Resolved by PR #2257 — same as above, BUILD_ARCH will match go env GOARCH once Makefiles PR merges.

Comment on lines 422 to +423
if _, err := os.Stat(dstPath); err == nil {
fmt.Printf("✓ Kernel %s exists\n", version)
fmt.Printf("✓ Kernel %s (%s) exists\n", version, arch)
Copy link
Copy Markdown

Choose a reason for hiding this comment

The reason will be displayed to describe this comment to others. Learn more.

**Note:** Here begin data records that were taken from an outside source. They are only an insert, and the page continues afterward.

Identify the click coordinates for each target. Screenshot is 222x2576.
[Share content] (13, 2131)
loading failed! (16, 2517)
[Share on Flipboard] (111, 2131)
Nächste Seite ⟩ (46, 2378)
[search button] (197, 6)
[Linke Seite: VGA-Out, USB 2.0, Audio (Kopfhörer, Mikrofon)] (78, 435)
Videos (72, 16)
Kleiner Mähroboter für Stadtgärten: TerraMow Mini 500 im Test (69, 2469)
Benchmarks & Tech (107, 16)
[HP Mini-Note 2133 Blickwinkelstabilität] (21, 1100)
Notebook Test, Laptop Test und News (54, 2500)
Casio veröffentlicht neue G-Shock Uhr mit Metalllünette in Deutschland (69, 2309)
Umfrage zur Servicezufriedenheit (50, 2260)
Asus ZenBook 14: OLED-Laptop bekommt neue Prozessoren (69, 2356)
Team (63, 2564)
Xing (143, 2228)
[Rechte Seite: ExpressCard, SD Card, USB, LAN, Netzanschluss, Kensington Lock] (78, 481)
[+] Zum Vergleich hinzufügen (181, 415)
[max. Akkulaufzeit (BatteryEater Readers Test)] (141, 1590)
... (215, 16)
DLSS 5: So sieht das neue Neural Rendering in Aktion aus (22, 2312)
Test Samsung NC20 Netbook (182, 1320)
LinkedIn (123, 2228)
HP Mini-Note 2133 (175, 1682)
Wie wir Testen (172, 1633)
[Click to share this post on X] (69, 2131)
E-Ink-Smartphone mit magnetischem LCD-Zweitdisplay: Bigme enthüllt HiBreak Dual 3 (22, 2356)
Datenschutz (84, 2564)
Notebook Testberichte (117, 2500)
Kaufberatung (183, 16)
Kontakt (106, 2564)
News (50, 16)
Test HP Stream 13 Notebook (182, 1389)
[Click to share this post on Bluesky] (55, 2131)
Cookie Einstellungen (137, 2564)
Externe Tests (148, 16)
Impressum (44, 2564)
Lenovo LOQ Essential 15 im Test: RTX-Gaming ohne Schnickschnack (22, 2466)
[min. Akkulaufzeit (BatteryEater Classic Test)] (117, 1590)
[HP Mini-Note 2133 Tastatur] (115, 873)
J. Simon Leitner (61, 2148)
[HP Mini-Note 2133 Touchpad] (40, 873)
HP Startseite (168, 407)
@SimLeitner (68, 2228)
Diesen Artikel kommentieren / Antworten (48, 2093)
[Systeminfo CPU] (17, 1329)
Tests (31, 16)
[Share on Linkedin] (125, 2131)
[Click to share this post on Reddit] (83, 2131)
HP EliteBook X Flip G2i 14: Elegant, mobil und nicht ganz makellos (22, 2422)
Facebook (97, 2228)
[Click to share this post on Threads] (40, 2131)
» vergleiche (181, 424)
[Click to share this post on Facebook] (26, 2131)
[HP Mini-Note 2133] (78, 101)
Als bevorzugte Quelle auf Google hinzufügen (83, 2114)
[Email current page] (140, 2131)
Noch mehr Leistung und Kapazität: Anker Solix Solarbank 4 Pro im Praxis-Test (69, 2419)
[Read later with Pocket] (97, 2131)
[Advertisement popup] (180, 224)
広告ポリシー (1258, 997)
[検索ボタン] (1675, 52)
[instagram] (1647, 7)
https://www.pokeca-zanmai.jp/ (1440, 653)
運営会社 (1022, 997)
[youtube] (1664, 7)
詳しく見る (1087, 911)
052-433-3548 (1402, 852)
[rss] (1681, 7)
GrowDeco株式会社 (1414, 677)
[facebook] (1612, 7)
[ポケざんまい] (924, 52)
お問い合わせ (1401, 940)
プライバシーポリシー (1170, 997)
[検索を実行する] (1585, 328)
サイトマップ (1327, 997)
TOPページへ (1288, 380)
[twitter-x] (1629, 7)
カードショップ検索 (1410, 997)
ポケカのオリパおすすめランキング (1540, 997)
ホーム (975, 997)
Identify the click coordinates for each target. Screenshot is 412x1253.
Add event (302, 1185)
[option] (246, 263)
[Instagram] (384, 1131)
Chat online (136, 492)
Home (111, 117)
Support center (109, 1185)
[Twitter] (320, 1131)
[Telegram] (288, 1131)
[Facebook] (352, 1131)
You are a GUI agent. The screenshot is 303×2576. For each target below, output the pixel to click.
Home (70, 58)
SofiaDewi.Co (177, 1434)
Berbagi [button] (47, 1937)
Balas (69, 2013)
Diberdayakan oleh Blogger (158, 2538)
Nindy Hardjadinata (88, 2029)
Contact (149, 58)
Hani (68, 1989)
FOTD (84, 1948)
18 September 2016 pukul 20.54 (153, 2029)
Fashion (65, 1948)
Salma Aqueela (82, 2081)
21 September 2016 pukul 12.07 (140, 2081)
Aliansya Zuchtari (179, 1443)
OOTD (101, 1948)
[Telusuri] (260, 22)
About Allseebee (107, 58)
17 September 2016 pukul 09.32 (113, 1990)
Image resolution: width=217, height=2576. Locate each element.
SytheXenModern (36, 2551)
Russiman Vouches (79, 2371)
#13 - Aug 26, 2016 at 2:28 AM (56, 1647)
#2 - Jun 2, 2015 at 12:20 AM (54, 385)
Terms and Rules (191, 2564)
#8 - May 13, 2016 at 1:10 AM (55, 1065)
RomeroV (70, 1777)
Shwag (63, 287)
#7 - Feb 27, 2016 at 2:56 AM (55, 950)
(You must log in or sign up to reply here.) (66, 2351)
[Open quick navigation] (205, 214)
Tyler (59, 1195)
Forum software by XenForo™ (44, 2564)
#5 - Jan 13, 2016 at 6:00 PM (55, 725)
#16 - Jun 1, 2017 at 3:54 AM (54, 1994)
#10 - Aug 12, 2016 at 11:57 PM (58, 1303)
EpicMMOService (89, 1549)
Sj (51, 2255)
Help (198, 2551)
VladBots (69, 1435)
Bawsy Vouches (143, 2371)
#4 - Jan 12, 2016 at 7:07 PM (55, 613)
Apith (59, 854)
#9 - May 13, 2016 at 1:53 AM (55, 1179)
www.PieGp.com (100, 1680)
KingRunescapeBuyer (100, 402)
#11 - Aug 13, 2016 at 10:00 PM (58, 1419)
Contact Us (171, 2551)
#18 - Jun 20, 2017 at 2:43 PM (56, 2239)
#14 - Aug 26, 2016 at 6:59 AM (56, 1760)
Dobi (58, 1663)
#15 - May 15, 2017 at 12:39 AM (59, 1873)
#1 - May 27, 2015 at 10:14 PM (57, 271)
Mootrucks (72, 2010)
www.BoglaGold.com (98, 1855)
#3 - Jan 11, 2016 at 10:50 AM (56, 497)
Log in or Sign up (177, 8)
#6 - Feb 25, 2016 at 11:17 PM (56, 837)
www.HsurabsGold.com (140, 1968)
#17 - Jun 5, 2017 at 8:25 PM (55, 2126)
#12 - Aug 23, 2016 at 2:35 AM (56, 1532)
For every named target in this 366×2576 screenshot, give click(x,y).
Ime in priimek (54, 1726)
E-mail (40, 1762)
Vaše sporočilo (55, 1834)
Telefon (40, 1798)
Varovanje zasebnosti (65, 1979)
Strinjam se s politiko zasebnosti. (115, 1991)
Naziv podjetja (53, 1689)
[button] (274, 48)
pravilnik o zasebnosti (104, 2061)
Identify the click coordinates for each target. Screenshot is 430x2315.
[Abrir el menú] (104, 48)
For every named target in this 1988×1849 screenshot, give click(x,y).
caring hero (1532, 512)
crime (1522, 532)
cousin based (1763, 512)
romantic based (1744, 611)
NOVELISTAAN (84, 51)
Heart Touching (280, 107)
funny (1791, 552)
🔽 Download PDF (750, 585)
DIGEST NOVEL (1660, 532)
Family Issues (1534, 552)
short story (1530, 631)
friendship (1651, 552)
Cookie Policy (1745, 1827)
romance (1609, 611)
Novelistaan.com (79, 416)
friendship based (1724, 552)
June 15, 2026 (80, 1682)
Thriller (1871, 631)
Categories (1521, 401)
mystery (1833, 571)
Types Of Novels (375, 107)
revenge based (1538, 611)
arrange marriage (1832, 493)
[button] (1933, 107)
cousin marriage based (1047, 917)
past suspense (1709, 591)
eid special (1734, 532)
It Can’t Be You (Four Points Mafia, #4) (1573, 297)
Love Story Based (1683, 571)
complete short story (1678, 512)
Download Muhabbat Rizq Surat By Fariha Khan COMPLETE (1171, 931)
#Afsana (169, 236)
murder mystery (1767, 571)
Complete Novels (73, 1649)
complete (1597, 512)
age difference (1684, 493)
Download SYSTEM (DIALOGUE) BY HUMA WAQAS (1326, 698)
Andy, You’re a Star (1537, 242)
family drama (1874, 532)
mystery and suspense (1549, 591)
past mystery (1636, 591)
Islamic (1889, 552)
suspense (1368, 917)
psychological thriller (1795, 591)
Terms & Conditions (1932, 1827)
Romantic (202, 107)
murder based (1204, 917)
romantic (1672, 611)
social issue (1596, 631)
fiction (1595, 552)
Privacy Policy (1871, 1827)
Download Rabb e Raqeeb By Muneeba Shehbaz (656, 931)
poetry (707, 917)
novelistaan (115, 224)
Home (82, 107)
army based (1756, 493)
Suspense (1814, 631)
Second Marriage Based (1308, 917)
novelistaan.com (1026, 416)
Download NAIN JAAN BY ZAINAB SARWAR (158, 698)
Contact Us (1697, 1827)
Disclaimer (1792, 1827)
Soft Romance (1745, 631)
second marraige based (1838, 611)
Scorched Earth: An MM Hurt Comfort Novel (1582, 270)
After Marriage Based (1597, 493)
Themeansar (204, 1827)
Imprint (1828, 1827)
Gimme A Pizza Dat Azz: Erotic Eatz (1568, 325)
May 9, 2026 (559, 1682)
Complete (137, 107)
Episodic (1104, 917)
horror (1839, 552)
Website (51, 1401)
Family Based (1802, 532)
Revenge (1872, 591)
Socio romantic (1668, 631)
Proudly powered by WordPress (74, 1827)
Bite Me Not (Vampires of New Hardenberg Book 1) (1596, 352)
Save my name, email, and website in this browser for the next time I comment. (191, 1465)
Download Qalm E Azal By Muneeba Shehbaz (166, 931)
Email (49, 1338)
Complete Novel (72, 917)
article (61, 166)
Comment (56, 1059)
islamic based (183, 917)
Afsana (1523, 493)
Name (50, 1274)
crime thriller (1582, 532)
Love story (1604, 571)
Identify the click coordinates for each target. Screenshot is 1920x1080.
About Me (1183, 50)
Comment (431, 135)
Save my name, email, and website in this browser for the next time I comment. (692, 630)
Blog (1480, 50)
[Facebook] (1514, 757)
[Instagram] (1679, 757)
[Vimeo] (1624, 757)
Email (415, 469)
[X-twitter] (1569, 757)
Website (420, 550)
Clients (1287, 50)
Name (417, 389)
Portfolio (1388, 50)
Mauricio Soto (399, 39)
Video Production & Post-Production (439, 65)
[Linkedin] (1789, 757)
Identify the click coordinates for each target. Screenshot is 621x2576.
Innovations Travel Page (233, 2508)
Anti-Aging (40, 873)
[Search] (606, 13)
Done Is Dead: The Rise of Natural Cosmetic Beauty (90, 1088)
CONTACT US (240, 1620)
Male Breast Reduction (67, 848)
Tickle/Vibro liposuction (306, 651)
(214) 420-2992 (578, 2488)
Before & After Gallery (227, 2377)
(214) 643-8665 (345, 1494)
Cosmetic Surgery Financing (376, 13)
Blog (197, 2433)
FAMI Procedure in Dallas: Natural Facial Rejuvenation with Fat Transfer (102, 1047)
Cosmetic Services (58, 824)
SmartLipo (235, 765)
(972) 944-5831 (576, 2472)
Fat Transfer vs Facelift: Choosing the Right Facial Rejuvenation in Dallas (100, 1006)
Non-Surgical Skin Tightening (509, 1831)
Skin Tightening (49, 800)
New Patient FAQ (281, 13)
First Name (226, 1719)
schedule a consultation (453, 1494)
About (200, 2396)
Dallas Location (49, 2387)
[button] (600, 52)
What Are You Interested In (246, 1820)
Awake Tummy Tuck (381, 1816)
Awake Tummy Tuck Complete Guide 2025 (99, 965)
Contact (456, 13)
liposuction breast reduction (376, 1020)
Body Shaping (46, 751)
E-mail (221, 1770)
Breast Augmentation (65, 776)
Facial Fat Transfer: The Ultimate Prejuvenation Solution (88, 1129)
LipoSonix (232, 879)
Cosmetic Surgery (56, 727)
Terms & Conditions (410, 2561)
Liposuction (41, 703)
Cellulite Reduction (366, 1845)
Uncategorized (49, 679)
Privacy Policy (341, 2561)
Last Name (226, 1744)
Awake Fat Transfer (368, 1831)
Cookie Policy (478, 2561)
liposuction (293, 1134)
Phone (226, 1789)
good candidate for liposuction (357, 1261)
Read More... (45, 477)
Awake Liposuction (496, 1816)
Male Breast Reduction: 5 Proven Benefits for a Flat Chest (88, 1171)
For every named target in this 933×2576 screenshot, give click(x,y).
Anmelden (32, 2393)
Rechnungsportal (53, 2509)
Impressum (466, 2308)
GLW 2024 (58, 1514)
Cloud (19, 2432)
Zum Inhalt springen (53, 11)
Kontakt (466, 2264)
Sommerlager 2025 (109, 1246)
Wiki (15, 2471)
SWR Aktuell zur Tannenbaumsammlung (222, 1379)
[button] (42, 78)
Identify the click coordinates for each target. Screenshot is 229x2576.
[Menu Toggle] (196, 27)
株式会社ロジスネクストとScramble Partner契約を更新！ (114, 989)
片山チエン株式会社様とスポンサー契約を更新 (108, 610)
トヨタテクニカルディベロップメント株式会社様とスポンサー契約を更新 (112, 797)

P2 Badge Reuse legacy local kernel cache before downloading

setupKernel now checks only the arch-prefixed destination ({version}/{arch}/vmlinux.bin) for an existing local file. On a reused local storage directory that still has the legacy flat layout ({version}/vmlinux.bin), this path misses, triggers a network download, and can fail in offline/restricted environments even though a valid local kernel already exists. The same regression pattern is present in setupFC for firecracker binaries.

Useful? React with 👍 / 👎.

Copy link
Copy Markdown
Member Author

Choose a reason for hiding this comment

The reason will be displayed to describe this comment to others. Learn more.

Minor optimization — the legacy local cache at a different path layout doesn't help for the new arch-prefixed structure. Re-downloading is the correct behavior.

Comment on lines +490 to 510
legacyURL, err := url.JoinPath("https://storage.googleapis.com/e2b-prod-public-builds/fc-versions/", version, "firecracker")
if err != nil {
return fmt.Errorf("invalid Firecracker legacy URL: %w", err)
}

fmt.Printf(" %s path not found, trying legacy URL...\n", arch)

return download(ctx, fcURL, dstPath, 0o755)
return download(ctx, legacyURL, dstPath, 0o755)
}

func download(ctx context.Context, url, path string, perm os.FileMode) error {
req, _ := http.NewRequestWithContext(ctx, http.MethodGet, url, nil)
var errNotFound = errors.New("not found")

func download(ctx context.Context, rawURL, path string, perm os.FileMode) error {
req, err := http.NewRequestWithContext(ctx, http.MethodGet, rawURL, nil)
if err != nil {
return fmt.Errorf("invalid download URL %s: %w", rawURL, err)
}

resp, err := (&http.Client{Timeout: 5 * time.Minute}).Do(req)
if err != nil {
return err
Copy link
Copy Markdown

Choose a reason for hiding this comment

The reason will be displayed to describe this comment to others. Learn more.

🔴 The legacy fallback in setupFC now points to GCS (storage.googleapis.com/e2b-prod-public-builds/fc-versions/{version}/firecracker) instead of the original GitHub releases URL, which was the authoritative source for existing Firecracker versions. If pre-existing FC versions are not yet mirrored to GCS at the flat path, both the arch-prefixed and legacy GCS lookups will 404, silently breaking make build-template for amd64 users where it previously succeeded. To fix, either retain the GitHub releases URL as the final fallback or confirm all existing FC versions are pre-populated in GCS before merging.

Extended reasoning...

What the bug is and how it manifests

The original setupFC function used GitHub releases as the sole download source:

fcURL := fmt.Sprintf("https://github.com/e2b-dev/fc-versions/releases/download/%s/firecracker", version)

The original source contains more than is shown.